Expression of Ptch1 (A) and Nr2f2 (B) mRNA in uterine tissue recombinants in response to P4. In uterine tissue recombinations containing wt-S (wt-S + wt-E and wt-S + ko-E), P4 induced a robust increase in Ptch1 mRNA compared with those tissue recombinations in oil-treated hosts. In contrast, uterine tissue recombinations lacking wt-S (ko-S + wt-E and ko-S + ko-E) showed Ptch1 mRNA comparable to oil-treated controls, despite epithelial PR in ko-S + wt-E tissue recombinations. Expression of Nr2f2 mRNA in uterine tissue recombinants in response to P4 was similar to that seen with Ptch1 mRNA, in that P4 induced Nr2f2 mRNA only when stromal PR was present, and epithelial PR status did not affect Nr2f2 mRNA expression. Bars with different superscripts are significantly different at P < 0.01. All Ptch1 and Nr2f2 mRNA values were normalized against Vim mRNA to control for varying amounts of stroma present in different tissue recombinants and allow valid comparisons between groups.

Figure 3

Localization of PR expression in tissue recombinants. Uterine tissue recombinations of wt-S + wt-E showed PR immunostaining in both stromal (S) and epithelial (E) compartments (A). Conversely, in wt-S + ko-E tissue recombinations (C), PR immunostaining was confined to the stroma, whereas epithelium lacked PR. In ko-S + wt-E (B) tissue recombinations, PR immunostaining was detected only in epithelium. In ko-S + ko-E (D) tissue recombinations, PR immunostaining was undetectable. Scale bar, 10 μm.

Figure 4

Immunohistochemical localization of NR2F2 expression in uterus in response to P4. In wt-S + wt-E uterine tissue recombinations (panel A), P4 induced increased stromal (S) NR2F2 expression. NR2F2 was not expressed in the epithelium (E). In wt-S + ko-E tissue recombinations (panel C), P4 induced similar increases in stromal NR2F2 expression despite absence of epithelial PR. Conversely, in ko-S + wt-E (panel B) or ko-S + ko-E (panel D) tissue recombinations, NR2F2 expression was not stimulated by P4, despite PR expression in epithelial cells of ko-S + wt-E grafts. A negative control of a wt-S + ko-E tissue recombination processed without primary antibody did not show staining (panel E). Scale bar, 10 μm.

Figure 5

Model for P4 induction of epithelial IHH and downstream stromal molecules such as PTCH1 and NR2F2 in uterus.

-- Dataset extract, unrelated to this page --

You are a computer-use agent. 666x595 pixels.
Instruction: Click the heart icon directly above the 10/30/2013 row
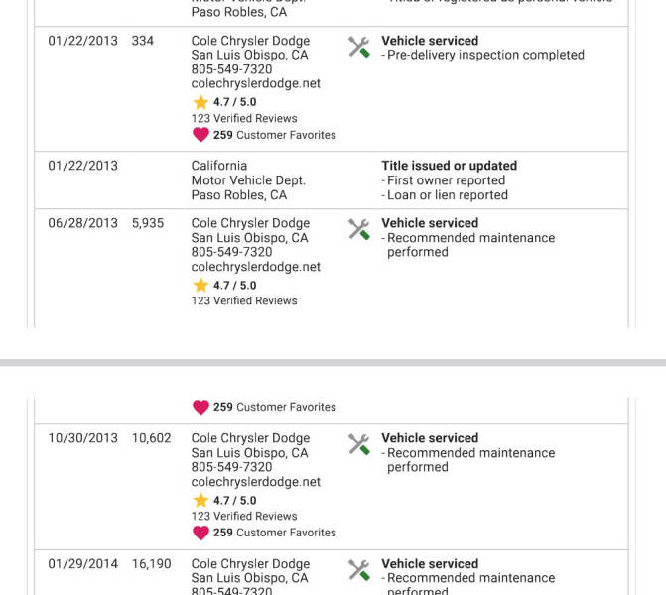pos(200,407)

P4 binds to PR in stromal cells, inducing an increase in epithelial IHH through an as yet undefined stromal-epithelial interaction. IHH production in epithelium results in PTCH1 and NR2F2 expression in stroma. This mechanism of P4 response represents the first known reciprocal communication loop known in uterus, in which communication from the stroma in response to P4 leads to the production of an epithelial molecule, and that epithelial molecule then acts back on stroma to produce changes in expression of other molecules downstream of the IHH response, such as PTCH1 and NR2F2.